Natürlich kann man darüber jammern, dass Akademiker die 45 Jahre nicht so locker hinbekommen, weil sie dafür zu lange studiert haben. Für mich klingt die Diskussion an sich leicht befremdlich. Ich war 14 als ich meine Lehre anfing. Freunde mit Abi und Studium waren manchmal mit Mitte 20 erst soweit. Für diese Überlegungen kann Bas (Hauptschülerin wie ich) also kaum Verständnis aufbringen. Vielleicht freut sich die Klassenkämpferin ja sogar, wenn das »sympathische« Konzept realisiert würde?

Mein komfortables Leben

Aber so laufen Diskussionen heute immer ab. Sobald es um eigene Interessen geht, gibt’s nur noch Schwarz und Weiß. Wenn sich die Jungen an den Boomern abarbeiten, vergessen sie grundsätzlich, dass ihr komfortables Leben mit so vielen Annehmlichkeiten in diesem leider auf abschüssigem Boden stehenden Land nicht existieren würde, wenn die vorhergehenden Generationen sich weniger angestrengt hätten und nicht aus purem Egoismus begeistert geholfen hätten, die lebensnotwendigen Grundlagen für Menschen auf diesem Planeten zu ignorieren.

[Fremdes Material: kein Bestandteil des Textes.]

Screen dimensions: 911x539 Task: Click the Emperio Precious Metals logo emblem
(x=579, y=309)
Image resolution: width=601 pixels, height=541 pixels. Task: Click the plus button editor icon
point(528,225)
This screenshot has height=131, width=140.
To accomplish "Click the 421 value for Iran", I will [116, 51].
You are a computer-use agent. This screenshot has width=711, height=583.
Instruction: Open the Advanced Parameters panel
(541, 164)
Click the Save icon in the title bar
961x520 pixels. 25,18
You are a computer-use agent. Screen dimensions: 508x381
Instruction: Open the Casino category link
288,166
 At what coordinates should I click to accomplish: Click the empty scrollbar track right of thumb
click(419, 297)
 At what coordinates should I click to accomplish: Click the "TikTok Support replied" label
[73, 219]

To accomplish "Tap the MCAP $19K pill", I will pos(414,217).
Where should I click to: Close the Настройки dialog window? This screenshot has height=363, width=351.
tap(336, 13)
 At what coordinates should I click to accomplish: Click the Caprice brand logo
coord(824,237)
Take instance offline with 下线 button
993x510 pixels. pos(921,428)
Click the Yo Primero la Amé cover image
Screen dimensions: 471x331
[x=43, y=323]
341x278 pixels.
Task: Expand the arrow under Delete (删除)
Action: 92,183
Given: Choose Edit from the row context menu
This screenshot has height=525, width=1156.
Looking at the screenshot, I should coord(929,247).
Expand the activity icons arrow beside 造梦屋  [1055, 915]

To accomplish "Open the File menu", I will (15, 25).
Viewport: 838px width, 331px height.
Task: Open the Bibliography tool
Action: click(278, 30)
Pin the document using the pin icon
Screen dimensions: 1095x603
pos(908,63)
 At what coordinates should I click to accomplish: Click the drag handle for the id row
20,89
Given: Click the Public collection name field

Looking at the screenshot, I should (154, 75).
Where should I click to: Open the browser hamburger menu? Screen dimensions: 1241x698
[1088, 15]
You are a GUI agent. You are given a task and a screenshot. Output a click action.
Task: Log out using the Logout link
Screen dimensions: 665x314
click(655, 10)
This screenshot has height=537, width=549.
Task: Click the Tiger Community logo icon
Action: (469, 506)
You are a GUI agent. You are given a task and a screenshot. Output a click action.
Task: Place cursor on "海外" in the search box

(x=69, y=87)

Dass so viele junge Leute heute noch bei ihren Eltern leben, weil es zu Hause so schön bequem ist, unterscheidet die Generation von den vorigen ebenfalls. In Italien leben deutlich mehr junge Erwachsene bis weit in die 20er oder sogar 30er hinein bei den Eltern als in Deutschland, vor allem wegen schlechterer Arbeitsmarktchancen, teurer und unsicherer Wohnverhältnisse sowie stärker ausgeprägter Familienorientierung. In Deutschland ziehen junge Leute im EU-Vergleich relativ früh aus, auch wenn ein merklicher Teil der 20- bis 25-Jährigen noch im Elternhaus lebt.

Perspektiven

Ums ganz deutlich zu sagen: Wenn sich die jungen Leute in dieser Vehemenz darüber beklagen, dass wir ihnen ihre Zukunftsperspektiven zu sehr eingeschränkt oder gar genommen hätten, würde ich diese glatte Unverschämtheit damit beantworten, dass sie in einer völlig anderen Ausgangsposition sein würden, wenn die Boomer genau die in diesen Zeiten als normal empfundenen komfortablen Lebensbedingungen nicht geschaffen hätten.

Meine Frau und ich sind keine Eltern. Somit tragen wir einen Teil der damit verbundenen Verantwortung für die demografische Lage unseres Landes. Darüber haben wir spät nachgedacht, zu spät. Die zivilisatorische Normalität besteht darin, dass ältere Generationen für die Zukunft ihrer Nachkommen das Beste zu erreichen versuchen. Dies infrage stellen zu lassen, ist zu viel verlangt.

Rentenversicherung

Für die Absicherung der gesetzlichen Rentenversicherung gibt es nur einige Stellschrauben. Von einigen habe ich hier geschrieben. Wir müssen es hinbekommen, dass die Menschen, die schon jetzt mit ihren Renten nicht über die Runden kommen, besser gestellt werden, und zwar zulasten derer, deren Renten auskömmlich sind. Das mag für manche schmerzhaft sein, weil sie zu Recht glauben, dass sie für ihre Rente schließlich ein langes Arbeitsleben geleistet haben. Allerdings werden es wohl, zunächst jedenfalls, kleinere finanzielle Einbußen für viele Rentner sein, die gesamtgesellschaftlich sehr wohl einen positiven Einfluss auf das Gesamtbild, die Stabilisierung der Kostenstruktur der Rente haben werden. Ob solche Schritte allerdings ausreichen, bleibt angesichts der Rutschpartie, auf der wir uns gerade befinden, abzuwarten.